Archive for Thursday, October 16, 2008
Beyond childhood frontiers
October 16, 2008
I like fifth-graders; I particularly like fifth-grade boys. It is the age that we refer to as the last frontier of childhood. No longer is it possible to say: Wish the thought, the deed is done. It is the age at which responsibility strikes in neverending streams of demands — from parents, teachers and peers.
When I think of the film that portrays one aspect of that coming of age stage in life I think of “Holes,” where a cadre of delinquents, near-delinquents and misunderstood boys from diverse backgrounds find themselves in an outpost of a desert, digging holes as punishment for their various infractions that landed them there.
Except they are not merely there as punishment for their misdeeds — one so simple as having made off with a pair of designer athletic shoes that fell over the side of a bridge and hit him in the head — but rather are there as part of a plan by the woman who runs the camp, to dig up some buried treasure. So each day, the boys go to their assignments of digging holes — deep, dirty holes — in the desert sun.
Out of the diverse, disconnected group of boys, small knots of friendship form: black meets white, delinquent confronts the misunderstood, small stands against the mighty. An escape is attempted and ultimately victory is won.
I was thinking about the book/movie recently sitting in the waiting room of a cancer-treatment center, waiting to be found, waiting for the doctor’s order to be located, when a tall, lanky, thin-haired, young man, dressed in grey and black, with a silver apparatus stuck in one ear, appeared in the doorway and called out a name; we all looked up.
He retreated into the abyss of hallways. I looked at my traveling companion and asked if she read Harry Potter, to which she said she did not. I glanced beyond her to a fifth-grade, maybe older, youngster sitting there. “I do,” he said.
What was the name of that little goblin that followed Harry around, I asked. “Dolby,” he answered. “That guy reminds me of Dolby,” I said. He nodded.
“Dolby was controlled by a master, until he received a gift,” he explained. “It was a sock inside a book, then he was free.”
What I would give to present that boy with a book, with a sock, that would free him from the master disease that seeks to control him, that such a book would be filled with hope, courage, promise, and freedom to seek all that lies before and beyond him — way beyond the frontier of childhood. It is in such a place, with the heat of the sun that beats upon our heads, that the fulfillment of such a promise is possible.

PROMPT. Return, word for word, the passage of the essay about fifth-graders that runs from "Archive for Thursday, October" to "teachers and peers.".

RAW DATA.
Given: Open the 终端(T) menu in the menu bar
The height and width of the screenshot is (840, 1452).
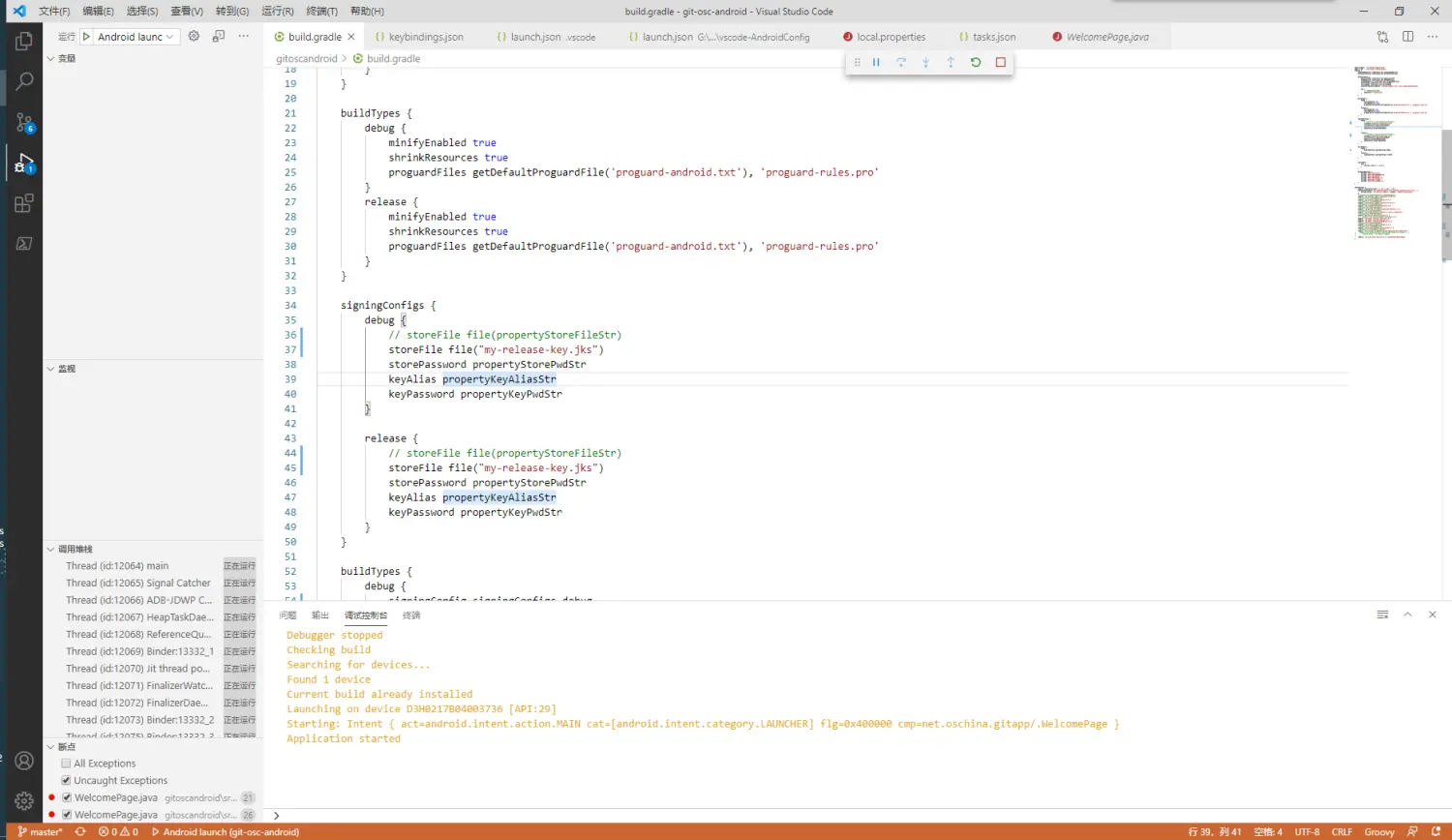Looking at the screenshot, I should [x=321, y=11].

YOUR RESPONSE.
Archive for Thursday, October 16, 2008
Beyond childhood frontiers
October 16, 2008
I like fifth-graders; I particularly like fifth-grade boys. It is the age that we refer to as the last frontier of childhood. No longer is it possible to say: Wish the thought, the deed is done. It is the age at which responsibility strikes in neverending streams of demands — from parents, teachers and peers.